Well, hmm. Kennedy didn't do anything that Eisenhower hadn't already done: send "advisors" to help prop up a government that would have been voted out of office in 1956 if we hadn't blocked the elections. I don't know what justifies saying Johnson conducted the war "uncertainly"; he gave Abrams, and later Westmoreland, everything they asked for until, at the 500,000 troop mark it was plain to everyone the war was lost. The attempt to give Nixon a free pass is just plain laughable, or would be if the whole Vietnam Mind Eraser weren't still costing American lives. The Right loves to try to pin the killing fields of the Khmer Rouge on the US withdrawl, but if there's a proximate US action that was responsible it was Nixon's flubbed Cambodian invasion.
Of course, we know why Johnson and Nixon were unable to turn Vietnam into an honorable and ultimately beneficial military undertaking: not because of what was happening in Vietnam itself but because of the hostilities back here in the Unit­ed States.

Actually, it was because of what happened in Vietnam; saying otherwise is historical illiteracy. One of s.z.'s commenters asked why we couldn't have a political discussion in this country without the V-word popping up. Well, here's your reason. Because a large segment of the population simply will not accept the reality of that war. To them, the United States was too powerful militarily to be defeated. So we've heard for decades that we "weren't allowed to win", an apparent complaint that we refused to use nuclear weapons or were unwilling to risk conflict with one or both of the nuclear powers in the region. It's the Dodgeball theory of war: both sides line up facing each other and fire away. But that model died once and for all at Waterloo, if indeed it lasted that long.

Just as the Vietnam Denial Syndrome requires ignoring the military, political, and economic realities of the conflict, the insistence that "we could have won" ignores the costs. Even if we could have obliterated the Vietnamese with military impunity, could we have obtained a Congressional declaration to do so? On what grounds? Saying "the war was lost at home" ignores the military facts, but it also ignores the fact that public disapproval of the war was the only referendum available when our elected representatives turn over conduct of a war to a President who is not directly answerable to the people.

You'll note that Iraq is the same.
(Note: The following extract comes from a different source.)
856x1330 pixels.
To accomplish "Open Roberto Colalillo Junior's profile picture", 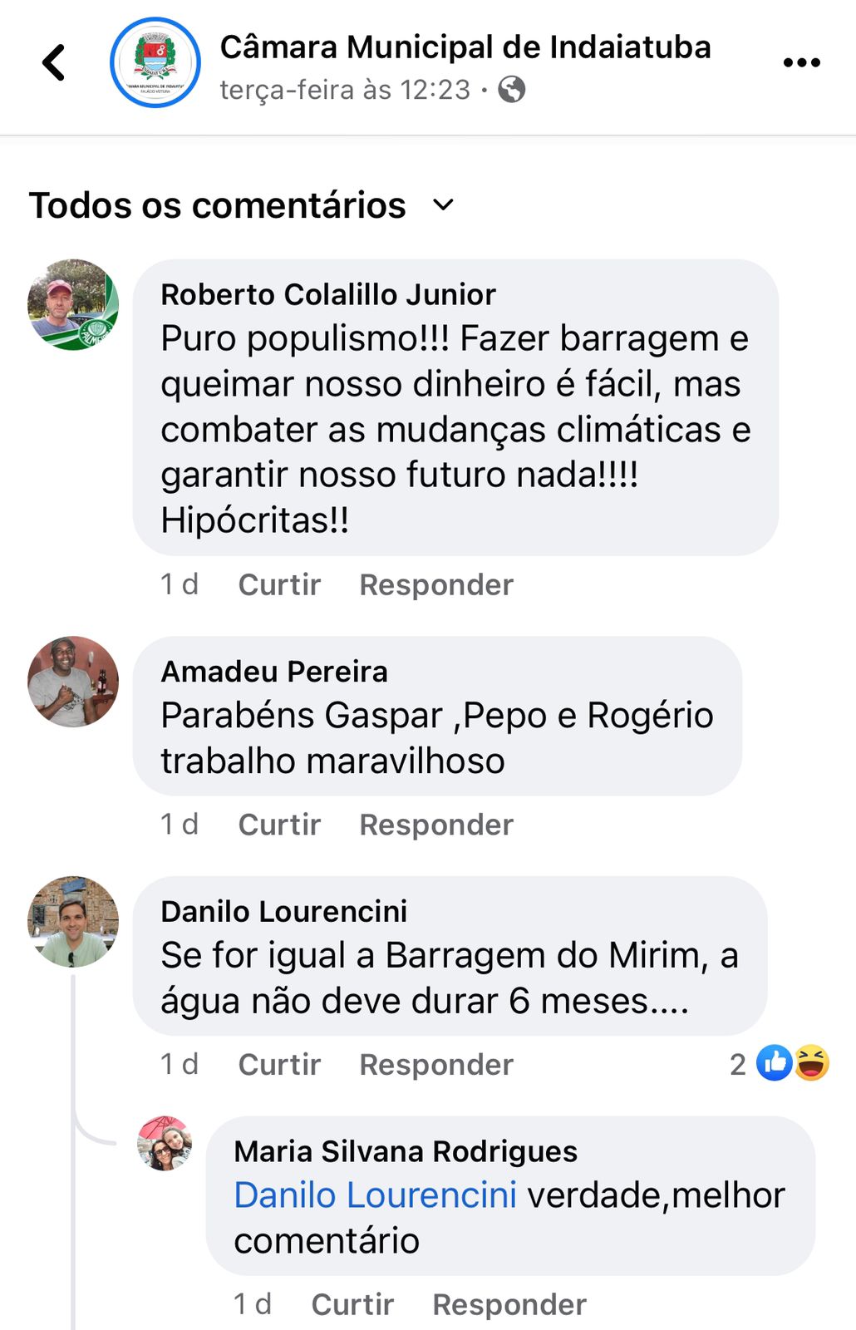I will tap(73, 304).
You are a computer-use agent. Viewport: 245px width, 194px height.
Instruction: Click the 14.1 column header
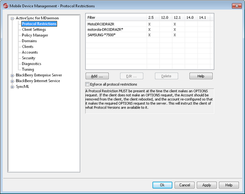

You'll note that the very same people were convinced that all that was required for American victory was American will. Even while our adventure in Iraq was turning south they were rattling their sabres at Syria and Iran and moving non-existent battalions across their maps. Iraq is the ultimate refutation of their Vietnam fantasies. We could have learned the lesson the first time.

TOMORROW: How those privileged draft-dodgers ruined everything else while they were at it.

3 comments:

Anonymous said...

Mr. Riley, I muchly appreciate you doing a historical, knowledge-based critique of Midge's work, because while I could immediately appreciate its wackiness, I lacked the will to defeat it, since I had been undermined by hippies.

I am really looking forward to part two!

Anonymous said...

What s.z. said!

Anonymous said...

This is priceless!

Shorter GOP version of 'nam: If it weren't for the military, political, and economic realities of the conflict we could have won.

May I have your permission to attribute this idea to you?